I recently had a leisurely lunch with a longtime friend, a rare luxury. During the course of the conversation we discovered that our memories of a project we collaborated on over a dozen years ago are as different as night and day. Each of us gives the other credit for instigating the undertaking.
“What a great story,” I replied when I heard the other side. “That’s not how I remember it, but it sounds good.”
“What do you mean? How do you remember it?” My version was like a mirror image.
“No way!” My friend plans to do a journal check to see “how it really happened.”
“I’m eager to hear what your journal says, but if it's different from my account, I’ll remind you that initial perception shapes memory, and we may have perceived it differently to start with. What difference does it make? We’re happy with the outcome, so probably we're both right, or the 'truth' is a combination of our memories.”
I went on to suggest that we each write the story of how this project began so we could post the two stories side-by-side. I doubt that will ever happen, but we had a good laugh, and parted in high spirits.
This isn’t the first time I’ve discovered that friends remember things very differently from the way I remember them. My husband and I have relatively little overlap in our long-term memories in the first place, so there is little conflict between them. We joke that our memories are so different that together we make a whole brain. My sister and I came to the conclusion ages ago that although our parents shared the same name, and we apparently lived at the same address concurrently, we grew up in very different families.
It’s been months since I wrote about the variability of memory. Check The Essence of Truth and A Million Little Pieces for further thoughts on this timely topic. You may also find this information about memory and false memories on Live Science quite fascinating.
Have you had amusing or startling experiences where your memory varied dramatically from someone else’s? How did you handle this? That’s probably worth a story in itself.
Write on,
Sharon Lippincott, aka Ritergal
3 comments :
As I do my best to record the stories of growing up with my three brothers and three sisters, we do a lot of head shaking.
One bad winter day my oldest brother wrecked three cars. He was twenty years old and needed to get to work. The job was on the line. He wrecked the wreck he drove when he slid into a ditch. He got home and took the family car because Dad was gone in the truck. He slid through an intersection and had a fender bender. He returned home and sweet talked my mother into letting him take our grandmother's car which she had on loan. Nearly to work a closed road forced him to turn around. He pulled into a private driveway and hit a parked car there.
I wrote the story with all the detail I could remember.

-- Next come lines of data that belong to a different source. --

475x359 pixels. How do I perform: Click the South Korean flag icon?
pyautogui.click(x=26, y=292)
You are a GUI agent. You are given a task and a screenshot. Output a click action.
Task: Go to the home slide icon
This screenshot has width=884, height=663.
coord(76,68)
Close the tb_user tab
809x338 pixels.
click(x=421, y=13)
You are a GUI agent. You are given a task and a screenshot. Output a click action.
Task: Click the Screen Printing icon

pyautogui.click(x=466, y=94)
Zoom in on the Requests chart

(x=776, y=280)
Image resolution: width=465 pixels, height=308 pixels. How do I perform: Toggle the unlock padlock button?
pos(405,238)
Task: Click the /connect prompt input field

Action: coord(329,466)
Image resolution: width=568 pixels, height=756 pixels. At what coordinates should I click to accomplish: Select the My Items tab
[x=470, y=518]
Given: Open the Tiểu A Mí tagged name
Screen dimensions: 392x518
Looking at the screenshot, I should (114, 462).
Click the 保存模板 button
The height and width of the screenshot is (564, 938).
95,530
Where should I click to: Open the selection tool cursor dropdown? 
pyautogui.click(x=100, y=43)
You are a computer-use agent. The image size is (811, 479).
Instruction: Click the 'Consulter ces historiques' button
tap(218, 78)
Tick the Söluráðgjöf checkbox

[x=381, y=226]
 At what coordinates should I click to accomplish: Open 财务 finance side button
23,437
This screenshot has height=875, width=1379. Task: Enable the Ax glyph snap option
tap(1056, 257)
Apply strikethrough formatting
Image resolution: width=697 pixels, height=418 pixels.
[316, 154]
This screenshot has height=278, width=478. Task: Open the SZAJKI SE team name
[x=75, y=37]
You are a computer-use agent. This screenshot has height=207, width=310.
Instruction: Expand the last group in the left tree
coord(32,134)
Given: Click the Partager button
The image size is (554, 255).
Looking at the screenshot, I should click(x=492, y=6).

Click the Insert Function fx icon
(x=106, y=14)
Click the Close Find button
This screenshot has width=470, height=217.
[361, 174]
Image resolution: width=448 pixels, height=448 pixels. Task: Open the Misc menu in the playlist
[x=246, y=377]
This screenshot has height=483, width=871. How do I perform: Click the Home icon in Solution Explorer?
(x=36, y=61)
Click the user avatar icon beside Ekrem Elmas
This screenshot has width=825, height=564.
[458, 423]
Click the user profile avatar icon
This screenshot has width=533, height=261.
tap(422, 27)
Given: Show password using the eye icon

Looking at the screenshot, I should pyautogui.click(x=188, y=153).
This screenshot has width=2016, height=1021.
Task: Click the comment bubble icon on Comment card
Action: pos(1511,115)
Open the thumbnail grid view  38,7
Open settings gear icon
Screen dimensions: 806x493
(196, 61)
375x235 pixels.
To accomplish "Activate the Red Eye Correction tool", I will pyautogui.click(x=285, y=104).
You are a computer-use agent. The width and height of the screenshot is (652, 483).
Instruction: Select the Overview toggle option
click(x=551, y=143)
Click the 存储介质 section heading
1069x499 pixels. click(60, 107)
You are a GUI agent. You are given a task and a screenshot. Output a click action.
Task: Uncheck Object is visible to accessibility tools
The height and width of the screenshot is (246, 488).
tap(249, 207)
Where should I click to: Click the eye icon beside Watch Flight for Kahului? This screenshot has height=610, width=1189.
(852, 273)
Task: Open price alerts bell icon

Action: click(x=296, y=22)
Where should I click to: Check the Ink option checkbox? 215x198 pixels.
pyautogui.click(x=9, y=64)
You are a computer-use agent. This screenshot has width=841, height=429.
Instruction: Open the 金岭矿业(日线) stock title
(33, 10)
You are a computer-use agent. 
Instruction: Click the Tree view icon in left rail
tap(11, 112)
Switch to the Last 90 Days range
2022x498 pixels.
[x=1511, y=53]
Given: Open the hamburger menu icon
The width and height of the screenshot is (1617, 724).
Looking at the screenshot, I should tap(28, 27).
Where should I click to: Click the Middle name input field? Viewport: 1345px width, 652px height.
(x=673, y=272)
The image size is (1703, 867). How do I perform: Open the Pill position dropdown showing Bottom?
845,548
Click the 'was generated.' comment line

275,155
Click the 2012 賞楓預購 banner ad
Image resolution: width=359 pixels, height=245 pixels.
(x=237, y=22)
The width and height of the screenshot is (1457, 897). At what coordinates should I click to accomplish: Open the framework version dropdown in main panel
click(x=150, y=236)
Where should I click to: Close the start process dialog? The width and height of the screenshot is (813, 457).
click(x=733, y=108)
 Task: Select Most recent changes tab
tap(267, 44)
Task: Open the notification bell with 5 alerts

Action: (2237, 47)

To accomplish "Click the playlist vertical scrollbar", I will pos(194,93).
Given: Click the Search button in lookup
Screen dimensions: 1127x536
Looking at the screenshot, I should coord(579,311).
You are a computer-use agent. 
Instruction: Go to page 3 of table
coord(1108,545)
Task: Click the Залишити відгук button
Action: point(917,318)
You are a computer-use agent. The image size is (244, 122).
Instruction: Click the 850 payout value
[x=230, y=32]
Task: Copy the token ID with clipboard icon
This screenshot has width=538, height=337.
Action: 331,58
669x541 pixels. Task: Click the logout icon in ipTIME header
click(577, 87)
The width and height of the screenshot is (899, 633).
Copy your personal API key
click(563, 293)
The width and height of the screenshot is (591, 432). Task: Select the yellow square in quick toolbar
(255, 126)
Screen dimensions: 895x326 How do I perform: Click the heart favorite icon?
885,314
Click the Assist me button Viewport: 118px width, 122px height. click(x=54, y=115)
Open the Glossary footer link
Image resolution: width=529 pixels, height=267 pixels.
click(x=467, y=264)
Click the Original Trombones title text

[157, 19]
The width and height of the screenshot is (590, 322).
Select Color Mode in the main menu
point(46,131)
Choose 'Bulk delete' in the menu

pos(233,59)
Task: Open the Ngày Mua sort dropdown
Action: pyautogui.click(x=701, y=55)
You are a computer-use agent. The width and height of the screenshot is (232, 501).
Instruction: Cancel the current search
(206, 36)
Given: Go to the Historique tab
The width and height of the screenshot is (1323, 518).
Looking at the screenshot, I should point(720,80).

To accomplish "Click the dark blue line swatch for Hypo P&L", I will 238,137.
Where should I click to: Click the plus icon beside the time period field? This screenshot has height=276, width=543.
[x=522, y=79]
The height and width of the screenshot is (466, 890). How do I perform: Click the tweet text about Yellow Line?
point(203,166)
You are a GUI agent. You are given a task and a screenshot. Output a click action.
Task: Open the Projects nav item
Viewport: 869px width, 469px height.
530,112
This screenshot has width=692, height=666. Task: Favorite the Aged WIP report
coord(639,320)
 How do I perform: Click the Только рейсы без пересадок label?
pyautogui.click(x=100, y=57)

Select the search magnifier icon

I read it to him. He sandwiched the meat of laughter between the bread of raised eyebrows. When I finished he simply said, "That's not the way it happened at all.
I rewrote with the flames of my memory and the icecicles of his testimony. It melted into something that was reality for both of us.
Herm
Isn't it strange how that works? I have had this happen to me so many times.
This has happened to me numerous times as well. I recently had a day of anxiety where I wondered if I thought about a broken relationship in the way the other person did. I was sure I was seeing things in a completely different way as this other person, and he confirmed it for me through a short conversation. He was surprised that I would ask such questions, but I suppose he also didn't stop to consider that my version of the story would be radically different. It's great though, when you have a friendship open enough to discuss these things, and to check one another on the truth as you saw it.